Because of his breed and energy level, Rocket may need a little help getting adopted, and that makes him exactly the kind of dog Mark loves to walk and advocate for. In addition to letting Rocket work off his puppy energy, Mark carefully observes his reaction to other dogs, bicyclists, kids, etc., and will be able to offer valuable insight to staff and potential adopters. He also works on basic obedience training. Countless dogs have benefited from his care and attention.
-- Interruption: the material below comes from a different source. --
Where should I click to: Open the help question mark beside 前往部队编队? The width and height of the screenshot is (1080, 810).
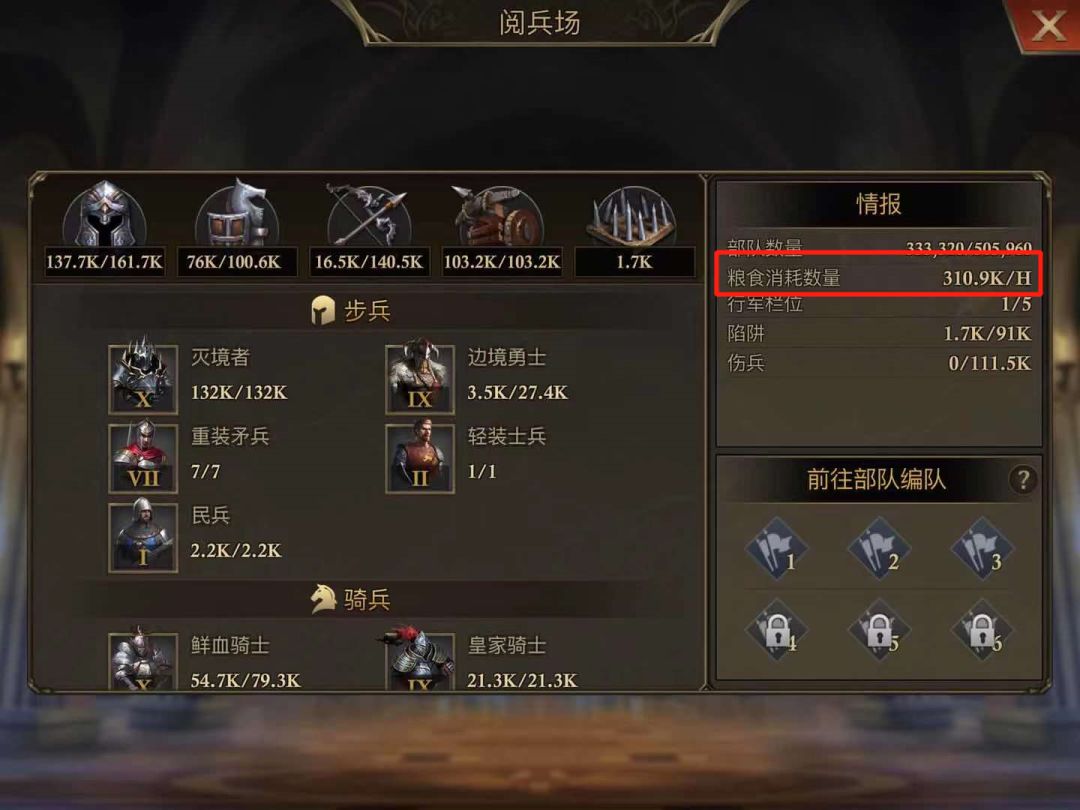(1023, 479)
Mark started volunteering at St. Hubert’s in 2009. His cat had passed away and he was thinking about adopting another, so helping out in the cattery was a natural fit.  A talented photographer, Mark began taking pics of the cats and serving as a feline adoption counselor. A few years later he added dog walking to his expanding volunteer role, and became lead volunteer photographer. He also serves as a dog walking mentor for new volunteers. All this plus a full-time job at PSE&G.

Growing up with both cats and dogs, Mark loves them equally. (One early pic includes the cat sharing his crib and another shows Mark on the ground, flattened by the family dog). He soldiers though a slight allergy to cats, and counsels other mildly allergic volunteers that spending time with cats can actually help. He has three at home.

Mark is an exceptional volunteer and an effective and compassionate advocate who is always willing to go the extra mile for the animals at St. Hubert’s. We are lucky to have him!